# New Terminator Movie, "Dark fate" official trailer



## DiezelMonster (May 23, 2019)

I haven't seen this posted, the Terminator series is my favourite Sci-Fi and also I am a fan boy! I really like the look of this new trailer!



Discuss..


----------



## Seabeast2000 (May 23, 2019)

I'd throw some ticket money at this.


----------



## MSS (May 23, 2019)

Looking forward to this. Hope it’s better than Genisys.


----------



## wankerness (May 23, 2019)

It might look ok if it weren't for the absolutely horrible action. That plane shot looks far worse than the end of Fast and the Furious 6, and the fuckin' terminators punching each other looks AWFUL. Like, there's absolutely zero sense of weight. They turn them into CGI dummies so they can SPIN AROUND! The most egregious is the guy jumping in the air and throwing the bar - it might have looked good if they'd just, I dunno...PULLED HIM UP WITH WIRES AND HAD HIM THROW A BAR? Instead we get a lifeless mannequin.

SHORT TASK 1
Repeat the passage from the Terminator trailer thread that begins at the words "# New Terminator" and stops after the words "this new trailer!".
SHORT TASK 2
Answer these questions using the Terminator trailer thread:
(a) Which earlier Terminator film does MSS hope the new one will be better than?
(b) What does DiezelMonster name as their favorite Sci-Fi series?
(c) What film's ending does wankerness compare the plane shot to?
SHORT TASK 3
Carry the Terminator trailer thread forward from its last sentence.

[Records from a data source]
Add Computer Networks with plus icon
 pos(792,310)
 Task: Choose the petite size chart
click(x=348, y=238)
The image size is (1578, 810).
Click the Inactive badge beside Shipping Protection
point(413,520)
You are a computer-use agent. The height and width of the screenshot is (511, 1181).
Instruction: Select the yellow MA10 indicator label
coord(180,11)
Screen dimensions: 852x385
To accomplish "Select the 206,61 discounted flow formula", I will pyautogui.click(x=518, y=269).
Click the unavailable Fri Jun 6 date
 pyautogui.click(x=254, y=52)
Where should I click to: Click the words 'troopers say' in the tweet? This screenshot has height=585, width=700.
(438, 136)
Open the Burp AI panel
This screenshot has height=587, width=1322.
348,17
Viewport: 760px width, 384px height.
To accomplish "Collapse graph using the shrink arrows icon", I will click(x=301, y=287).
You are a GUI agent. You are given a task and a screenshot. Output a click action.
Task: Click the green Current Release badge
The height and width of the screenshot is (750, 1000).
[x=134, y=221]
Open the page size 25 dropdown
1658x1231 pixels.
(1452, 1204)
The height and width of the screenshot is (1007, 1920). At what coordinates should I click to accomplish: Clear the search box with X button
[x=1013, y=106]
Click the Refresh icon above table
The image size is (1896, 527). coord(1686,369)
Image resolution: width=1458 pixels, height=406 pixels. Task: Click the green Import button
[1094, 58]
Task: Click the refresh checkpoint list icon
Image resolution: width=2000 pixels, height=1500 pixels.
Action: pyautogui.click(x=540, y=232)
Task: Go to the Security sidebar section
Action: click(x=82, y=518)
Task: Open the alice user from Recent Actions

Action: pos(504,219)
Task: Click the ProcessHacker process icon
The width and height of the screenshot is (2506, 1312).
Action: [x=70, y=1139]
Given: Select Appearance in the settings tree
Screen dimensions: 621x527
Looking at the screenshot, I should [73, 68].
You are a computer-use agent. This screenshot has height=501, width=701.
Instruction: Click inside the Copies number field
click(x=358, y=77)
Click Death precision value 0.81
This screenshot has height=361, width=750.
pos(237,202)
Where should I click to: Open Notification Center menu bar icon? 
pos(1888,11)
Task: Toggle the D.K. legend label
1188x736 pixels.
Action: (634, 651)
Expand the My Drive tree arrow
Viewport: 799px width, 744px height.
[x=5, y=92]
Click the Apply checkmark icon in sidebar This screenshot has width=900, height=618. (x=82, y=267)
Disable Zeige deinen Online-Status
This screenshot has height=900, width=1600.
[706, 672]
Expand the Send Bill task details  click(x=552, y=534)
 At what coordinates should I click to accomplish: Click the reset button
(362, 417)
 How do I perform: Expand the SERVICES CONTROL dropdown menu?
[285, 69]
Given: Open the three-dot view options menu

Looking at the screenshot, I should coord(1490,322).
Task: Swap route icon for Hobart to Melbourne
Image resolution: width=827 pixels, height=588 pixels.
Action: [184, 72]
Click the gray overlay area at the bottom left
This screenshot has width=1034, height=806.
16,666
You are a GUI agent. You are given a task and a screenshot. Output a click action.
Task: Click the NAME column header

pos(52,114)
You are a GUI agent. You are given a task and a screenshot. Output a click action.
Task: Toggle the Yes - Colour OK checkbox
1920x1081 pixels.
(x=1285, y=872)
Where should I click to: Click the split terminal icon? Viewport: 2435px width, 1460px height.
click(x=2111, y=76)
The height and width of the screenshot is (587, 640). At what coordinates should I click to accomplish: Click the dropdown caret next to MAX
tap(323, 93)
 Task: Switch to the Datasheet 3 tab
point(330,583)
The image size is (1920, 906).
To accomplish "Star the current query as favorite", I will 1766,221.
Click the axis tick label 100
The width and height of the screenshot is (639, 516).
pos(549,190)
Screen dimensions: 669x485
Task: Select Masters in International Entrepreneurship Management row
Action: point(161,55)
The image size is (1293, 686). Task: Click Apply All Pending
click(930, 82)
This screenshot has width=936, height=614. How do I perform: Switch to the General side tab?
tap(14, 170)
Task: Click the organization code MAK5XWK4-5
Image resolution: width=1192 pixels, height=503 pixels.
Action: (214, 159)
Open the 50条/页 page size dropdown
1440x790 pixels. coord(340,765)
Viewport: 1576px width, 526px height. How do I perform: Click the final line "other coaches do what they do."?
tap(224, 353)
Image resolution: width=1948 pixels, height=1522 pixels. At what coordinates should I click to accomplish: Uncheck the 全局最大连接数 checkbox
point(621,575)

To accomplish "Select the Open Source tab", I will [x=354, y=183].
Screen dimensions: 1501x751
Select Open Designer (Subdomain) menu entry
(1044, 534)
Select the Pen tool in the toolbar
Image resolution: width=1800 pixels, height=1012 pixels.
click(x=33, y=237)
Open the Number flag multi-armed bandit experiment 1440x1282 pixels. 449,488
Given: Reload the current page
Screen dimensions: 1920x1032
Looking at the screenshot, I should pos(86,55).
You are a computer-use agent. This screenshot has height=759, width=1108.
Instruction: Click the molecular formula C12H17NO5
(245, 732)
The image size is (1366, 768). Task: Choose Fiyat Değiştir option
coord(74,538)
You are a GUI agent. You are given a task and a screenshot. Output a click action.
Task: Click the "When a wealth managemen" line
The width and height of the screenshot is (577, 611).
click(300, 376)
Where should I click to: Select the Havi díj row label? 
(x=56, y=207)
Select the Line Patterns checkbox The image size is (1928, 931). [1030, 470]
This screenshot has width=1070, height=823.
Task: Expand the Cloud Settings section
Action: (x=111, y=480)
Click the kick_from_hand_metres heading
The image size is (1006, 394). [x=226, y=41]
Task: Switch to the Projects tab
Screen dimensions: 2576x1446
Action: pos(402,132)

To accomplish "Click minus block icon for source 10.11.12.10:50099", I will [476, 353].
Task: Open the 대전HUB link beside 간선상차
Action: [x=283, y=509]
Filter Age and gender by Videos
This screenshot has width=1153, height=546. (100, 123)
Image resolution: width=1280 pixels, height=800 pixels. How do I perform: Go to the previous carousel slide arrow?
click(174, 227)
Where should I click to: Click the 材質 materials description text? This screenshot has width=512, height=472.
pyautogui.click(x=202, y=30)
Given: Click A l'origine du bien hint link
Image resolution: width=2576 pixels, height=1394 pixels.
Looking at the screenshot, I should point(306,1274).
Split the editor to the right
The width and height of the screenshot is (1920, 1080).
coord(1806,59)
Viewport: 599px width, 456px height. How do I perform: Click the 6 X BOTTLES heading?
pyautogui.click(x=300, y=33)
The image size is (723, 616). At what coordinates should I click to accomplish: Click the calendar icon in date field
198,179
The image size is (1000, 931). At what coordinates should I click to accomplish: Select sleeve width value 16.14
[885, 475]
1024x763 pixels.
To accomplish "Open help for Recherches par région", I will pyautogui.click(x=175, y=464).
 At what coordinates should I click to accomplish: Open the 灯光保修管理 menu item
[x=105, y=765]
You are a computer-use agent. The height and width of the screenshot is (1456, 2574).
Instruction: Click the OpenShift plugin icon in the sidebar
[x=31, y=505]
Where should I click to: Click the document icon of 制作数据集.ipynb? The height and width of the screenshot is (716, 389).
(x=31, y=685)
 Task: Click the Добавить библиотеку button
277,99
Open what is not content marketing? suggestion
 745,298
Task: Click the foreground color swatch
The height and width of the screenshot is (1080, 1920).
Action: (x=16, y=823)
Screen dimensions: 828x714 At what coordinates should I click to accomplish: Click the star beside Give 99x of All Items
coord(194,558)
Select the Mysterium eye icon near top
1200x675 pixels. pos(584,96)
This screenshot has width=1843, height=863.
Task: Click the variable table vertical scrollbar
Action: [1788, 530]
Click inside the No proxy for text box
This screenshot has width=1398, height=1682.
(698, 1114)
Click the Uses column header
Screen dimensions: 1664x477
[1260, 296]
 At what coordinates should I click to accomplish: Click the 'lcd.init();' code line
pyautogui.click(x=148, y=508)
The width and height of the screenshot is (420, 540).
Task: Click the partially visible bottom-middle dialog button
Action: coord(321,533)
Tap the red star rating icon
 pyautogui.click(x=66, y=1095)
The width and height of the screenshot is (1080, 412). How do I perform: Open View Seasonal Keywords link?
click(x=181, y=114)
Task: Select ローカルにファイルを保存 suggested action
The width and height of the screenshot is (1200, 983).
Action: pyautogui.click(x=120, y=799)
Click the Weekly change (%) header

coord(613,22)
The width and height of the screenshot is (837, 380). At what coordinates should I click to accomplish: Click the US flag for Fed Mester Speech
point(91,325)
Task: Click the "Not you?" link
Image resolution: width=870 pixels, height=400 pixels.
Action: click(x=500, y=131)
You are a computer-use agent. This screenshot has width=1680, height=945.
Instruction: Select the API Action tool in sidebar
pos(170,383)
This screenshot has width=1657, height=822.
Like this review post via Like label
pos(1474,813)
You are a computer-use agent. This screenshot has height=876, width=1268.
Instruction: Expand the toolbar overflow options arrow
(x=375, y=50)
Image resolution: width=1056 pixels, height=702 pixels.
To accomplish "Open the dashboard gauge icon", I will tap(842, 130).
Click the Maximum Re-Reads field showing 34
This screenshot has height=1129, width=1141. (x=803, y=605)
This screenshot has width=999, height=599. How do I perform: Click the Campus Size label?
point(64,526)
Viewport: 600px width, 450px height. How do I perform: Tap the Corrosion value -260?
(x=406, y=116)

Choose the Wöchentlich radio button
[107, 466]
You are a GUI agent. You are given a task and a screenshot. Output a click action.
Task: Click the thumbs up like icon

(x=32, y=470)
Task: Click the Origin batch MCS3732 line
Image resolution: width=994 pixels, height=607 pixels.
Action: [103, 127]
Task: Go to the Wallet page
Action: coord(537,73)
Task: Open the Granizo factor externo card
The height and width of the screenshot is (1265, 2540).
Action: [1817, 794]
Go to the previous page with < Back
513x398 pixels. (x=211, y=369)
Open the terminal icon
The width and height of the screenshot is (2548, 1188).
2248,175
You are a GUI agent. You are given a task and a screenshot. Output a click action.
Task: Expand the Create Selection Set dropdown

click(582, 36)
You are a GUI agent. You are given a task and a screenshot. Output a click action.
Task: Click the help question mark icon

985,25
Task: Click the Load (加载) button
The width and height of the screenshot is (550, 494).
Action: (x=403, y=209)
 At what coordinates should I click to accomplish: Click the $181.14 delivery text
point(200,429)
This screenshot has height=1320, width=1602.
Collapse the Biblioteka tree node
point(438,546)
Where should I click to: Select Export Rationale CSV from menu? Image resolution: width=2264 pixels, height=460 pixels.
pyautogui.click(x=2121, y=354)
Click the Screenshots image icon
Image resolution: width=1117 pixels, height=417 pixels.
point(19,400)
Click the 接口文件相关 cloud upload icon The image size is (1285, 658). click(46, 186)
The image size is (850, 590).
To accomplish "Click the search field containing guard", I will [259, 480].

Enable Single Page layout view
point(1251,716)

WRITTEN ANSWER 1
# New Terminator Movie, "Dark fate" official trailer



## DiezelMonster (May 23, 2019)

I haven't seen this posted, the Terminator series is my favourite Sci-Fi and also I am a fan boy! I really like the look of this new trailer!

WRITTEN ANSWER 2
(a) Genisys
(b) The Terminator series
(c) Fast and the Furious 6

WRITTEN ANSWER 3
Actual screenshot from trailer:





This movie CAN NOT be good with that kind of thing in it, flat out. It could have the best script in the world, but if they care so little about the movie to put that kind of trash in it, there's a very low ceiling on possible quality. It looks as bad as the infamous train fight in Black Panther, but doesn't have the excuse of it being actors in cartoony suits or it being a silly comic book movie.

Yeahyeahyeah, "the cgi in the trailer isn't finished!!!" The shot's conceptually flawed if they even go with CGI for it. Blech.


----------



## Seabeast2000 (May 23, 2019)




----------



## narad (May 24, 2019)

What a downright generic-looking actor for the (bad) terminator. Looks like he wandered over from a mobile plan commercial.


----------



## Edika (May 24, 2019)

narad said:


> What a downright generic-looking actor for the (bad) terminator. Looks like he wandered over from a mobile plan commercial.



Wouldn't that be ideal though for a cyborg meant to infiltrate human bases and go unnoticed? 

I still haven't watched the latest Terminator movies. Was it Terminator 3 that it had the combination of T-800 and T-1000? If so that movie sucked so much it out me off the rest of the movies. Maybe this one will be better though.


----------



## Lorcan Ward (May 24, 2019)

Another film? I couldn't even finish the last one when I tried to watch it.


----------



## KnightBrolaire (May 24, 2019)

I actually liked Genisys. It was substantially better than T3 or that other shit with Christian Bale. I'll go see this, if only because I've had a soft spot for Terminator ever since I was a little kid.


----------



## icipher (May 24, 2019)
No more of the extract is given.